Murray’s other recent genre spoof made a lot less money than Zombieland and took more film-critical headshots. The dismal reception for Jim Jarmusch’s 2019 The Dead Don’t Die suggested a misaligned art-house mash-up by a filmmaker whose aim is usually true. But it was not: As in his vampire romance Only Lovers Left Alive, Jarmusch was couching an earnest fable about aging and obsolescence in postmodern garb, and the aside that Adam Driver’s small-town cop has somehow already read the film’s script, with its downer ending, is an effective but unsettling bit of fourth-wall breaking by an old pro. It casts a pall over the sketch-comic interludes to come, and codes The Dead Don’t Die as something better than its reputation: a faux midnight movie about a civilization helplessly running out the clock on the future.

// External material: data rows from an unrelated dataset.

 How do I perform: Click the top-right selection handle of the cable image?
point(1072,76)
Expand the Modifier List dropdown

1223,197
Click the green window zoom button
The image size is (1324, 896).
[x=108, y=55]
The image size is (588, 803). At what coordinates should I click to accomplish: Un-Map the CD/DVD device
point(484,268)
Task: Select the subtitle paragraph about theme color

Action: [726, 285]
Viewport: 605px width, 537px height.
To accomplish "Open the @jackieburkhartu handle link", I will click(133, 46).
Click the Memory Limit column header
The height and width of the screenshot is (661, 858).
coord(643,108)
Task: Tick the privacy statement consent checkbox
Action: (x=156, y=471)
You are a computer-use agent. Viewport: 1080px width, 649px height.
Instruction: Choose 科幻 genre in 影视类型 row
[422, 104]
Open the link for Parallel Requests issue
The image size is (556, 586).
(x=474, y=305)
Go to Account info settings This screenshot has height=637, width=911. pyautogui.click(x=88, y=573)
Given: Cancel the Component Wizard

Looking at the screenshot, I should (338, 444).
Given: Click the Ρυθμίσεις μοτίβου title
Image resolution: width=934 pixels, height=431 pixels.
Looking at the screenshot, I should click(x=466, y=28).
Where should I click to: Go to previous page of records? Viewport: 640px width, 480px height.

For an even more ferocious variation on the small-town outbreak story line, there’s Mi’kmaq filmmaker Jeff Barnaby’s 2020 breakout Blood Quantum, whose ’80s setting and head-spattering makeup effects create one frame of reference while its evocation of indigenous Canadian history and resistance serves as another. The title refers to Canadian and U.S. laws that measure Native American heritage as a matter of fractions; the twist that the film’s indigenous characters are immune to a zombie plague affecting the surrounding white French Canadian settler population is potently politicized, reconfiguring a culture’s forced vulnerability as a source of strength.

Barnaby’s setting of a reservation transformed into a fortified compound on whose walls somebody has scrawled “if they’re white, they bite” owes something to Mad Max, and Barnaby’s combination of passion and savvy resonates more than Snyder’s easy sarcasm regarding Las Vegas—the difference between a filmmaker trying to inhabit his material and one who’s just passing through. “It’s a free country,” observes one of Army of the Dead’s suicide-squad stalwarts ruefully, to which a comrade responds, “Actually, it’s not America anymore, which probably makes it freer.” The line lands with a thud. Snyder can do exploding heads with the best of them, but as long as zombie movies are at least partially about blowing minds, he’s got a ways to go.